Cumartesi, Eylül 13, 2025

Belirsizlik Çemberi

Dünya yüzünde çoğunluğunu  ulus devletlerin oluşturduğu, sembolleri olan bayraklar ile temsil edilen ülkeler uluslararası geçerliliği olan anlaşmalar ile korunduğu varsayılan egemenlik haklarını sınırları dahilinde kullanabiliyorlar. Firma olarak bir kısmının resmi tarihi yeni olmakla diğerlerinin geçmişi hayli eskilere dayansa da, tümünün sınırları içerisinde yaşayan yerleşik toplumlarının benzer yanları, nesillerce süren yurttaşlık ortak tarifine girmeleridir. Bu süreci zorlayan gelişme görünürde ‘göç’ politikalarıdır.

Dünyada yaklaşık bir asır öncesi itibarı ile popüler idare tarzı olan cumhuriyet rejimi; öncesinde geniş sınırlara erişmiş monarşi ve meşrûtiyet idarelerinden sonra daha ufak idari birimler şeklinde süratle yaygınlaşmışsa da devletlerin anayasal ve idari yapılarının farklı yorum ve uygulamaları ile demokratik olabilme çaba ve kabiliyetleri daima tartışılagelmiştir.  

Özellikle Demirperde yıkıldığından sonraki 33 senedir BM üyesi 180 civarı üye ülkenin, mutlak monarşi idaresi altında olanları  hariç, kabul gören bir demokrasi sınavı açısından demokratikleşme endeksinde geçerli not alamamaları bu sebeple abartılı değildir. İdari sistem açısından çok sayıda ülke, şeklen parlamenter müesseselere sahip ise de özde çoğulculuk perdelenmiş olabilir. 

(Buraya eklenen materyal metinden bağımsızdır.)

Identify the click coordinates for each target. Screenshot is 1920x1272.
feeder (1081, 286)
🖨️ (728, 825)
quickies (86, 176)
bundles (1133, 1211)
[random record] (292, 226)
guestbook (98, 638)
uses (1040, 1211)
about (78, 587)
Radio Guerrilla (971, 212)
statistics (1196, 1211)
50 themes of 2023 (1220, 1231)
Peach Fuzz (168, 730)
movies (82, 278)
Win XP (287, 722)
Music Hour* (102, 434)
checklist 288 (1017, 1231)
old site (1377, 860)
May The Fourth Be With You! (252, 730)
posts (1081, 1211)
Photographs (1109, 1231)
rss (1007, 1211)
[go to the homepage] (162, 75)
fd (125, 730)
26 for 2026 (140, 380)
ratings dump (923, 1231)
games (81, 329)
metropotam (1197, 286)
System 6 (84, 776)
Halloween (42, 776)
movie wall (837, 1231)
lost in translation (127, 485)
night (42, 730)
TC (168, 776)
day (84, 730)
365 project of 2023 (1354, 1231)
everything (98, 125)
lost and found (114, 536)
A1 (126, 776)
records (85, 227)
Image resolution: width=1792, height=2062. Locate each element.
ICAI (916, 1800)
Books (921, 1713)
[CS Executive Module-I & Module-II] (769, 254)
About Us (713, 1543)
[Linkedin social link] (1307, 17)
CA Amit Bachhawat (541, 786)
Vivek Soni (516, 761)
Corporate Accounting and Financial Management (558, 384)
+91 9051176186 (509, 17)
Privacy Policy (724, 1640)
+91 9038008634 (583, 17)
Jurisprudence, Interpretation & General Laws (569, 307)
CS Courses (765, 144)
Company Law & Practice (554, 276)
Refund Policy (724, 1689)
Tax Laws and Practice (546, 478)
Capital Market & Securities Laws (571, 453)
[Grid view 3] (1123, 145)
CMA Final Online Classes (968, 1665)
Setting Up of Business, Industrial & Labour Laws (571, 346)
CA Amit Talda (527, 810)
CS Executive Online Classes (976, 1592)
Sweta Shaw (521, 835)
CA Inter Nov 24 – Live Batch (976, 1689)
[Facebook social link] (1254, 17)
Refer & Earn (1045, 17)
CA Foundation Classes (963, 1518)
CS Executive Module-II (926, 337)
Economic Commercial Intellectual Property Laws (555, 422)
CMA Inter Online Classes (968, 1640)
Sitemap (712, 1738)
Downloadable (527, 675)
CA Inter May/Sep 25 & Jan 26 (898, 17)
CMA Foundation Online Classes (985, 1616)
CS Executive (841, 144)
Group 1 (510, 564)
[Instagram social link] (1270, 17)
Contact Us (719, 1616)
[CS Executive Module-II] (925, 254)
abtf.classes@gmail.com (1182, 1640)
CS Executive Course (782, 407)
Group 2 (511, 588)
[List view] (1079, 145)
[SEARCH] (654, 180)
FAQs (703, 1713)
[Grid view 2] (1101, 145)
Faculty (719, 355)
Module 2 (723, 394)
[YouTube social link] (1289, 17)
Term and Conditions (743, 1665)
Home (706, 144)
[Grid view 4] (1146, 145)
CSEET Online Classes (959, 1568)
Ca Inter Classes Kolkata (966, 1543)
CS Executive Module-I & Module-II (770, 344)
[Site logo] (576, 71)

Diğer önemli husus; üniter ve federal yapılarda, parlamenter ve kamaralı da haliyle siyasi kadrolar, bürokrasinin ve umumi tablonun ilgili sınırların içerisindeki seçmenin güncel düşünce ve tercihleri ile uzlaşısıdır. “Toplumlar layık olduklar idareler tarafından yönetilirler” söylemi burada öne çıkabilir.

Demokrasi tercihinde mevcut kalıplar, hal ve durum, siyaset ve seçim mekanizması, işleyişi ve buna karşılık seçmenin genel de itibari, özelde iradi tercihlerini ortaya hür koyabilirliği gibi faktörlerin mevcudiyeti şüphesiz fayda ve zenginlik sağlarlar. Dünyanın neresinde olursa olsun memleketin hal ve durumu denince önde gelen en önemli unsurun vatandaşların ekonomik şartlardan etkileniyor olacağında ise hiç şüphe yoktur.  

Bu etkileniş birey ve toplulukları tarihi konjonktür içerisinde önce ‘güvenlikten’ yola çıkarak bir dizi faktörün yanısıra ekonomi tarafıyla devam etmiştir. Fakat maalesef birey bu etkilenişi ile tarih boyunca kendisini hakim unsurlara karşı sadece ‘edilgen’ kılabilmiştir. İdeolojik açıdan 20.asrın sosyal devleti Sovyetler’in son bulmasının nedeni sosyalist idari zihniyetin emperyal yayılımı ile idaresi dahilinde önlenemeyen sosyal ve iktisadi dirençsizliğin bileşkesinde daha fazla sürdürülemezliği idi.  Sovyetler’in yıkılmasının bir başka  nedeni de bireyin üretime karşı kendisini kayıtsız ve tepkisiz kılmasıydı. 

Nitekim sonrasında, bu kez ‘tek kutuplu’ nitelendirilen dönemde gelişmişliğin, demokratikleşmenin hamisi  ‘tüketici’ zihniyetin küresel çapta ekonomik krizler türbülansına girmesidir. Aynı risk Kapitalist kampın tüketime karşı kendini pasifize etme riski taşıyan bireyciliğe dönüşebileceği ihtimali için de her zaman geçerlidir.

Bir toplumu oluşturan iktisadi karar birimlerinin sağladıkları fayda ve tatmin düzeyi seçimi de kazandırıyorsa ve müdahale yoksa o sistem yürür. İdari coğrafya için zor bir çabadır. Küreselleşmenin yaygınlaşması, uluslararası iktisadi dolaşım ve entegrasyonun artması gelişmeleri paralel etkilerken neticelerinin ülkelerin ekonomik durumlarına, karar ve tercihlerine  direk veya dolaylı tesir etmemesi mümkün değildir. Bu durumun riskleri koruma şemsiyesi altına ne kadar alıyor olduğu ise mevcut küresel durumda görüldüğü üzere belirsizdir.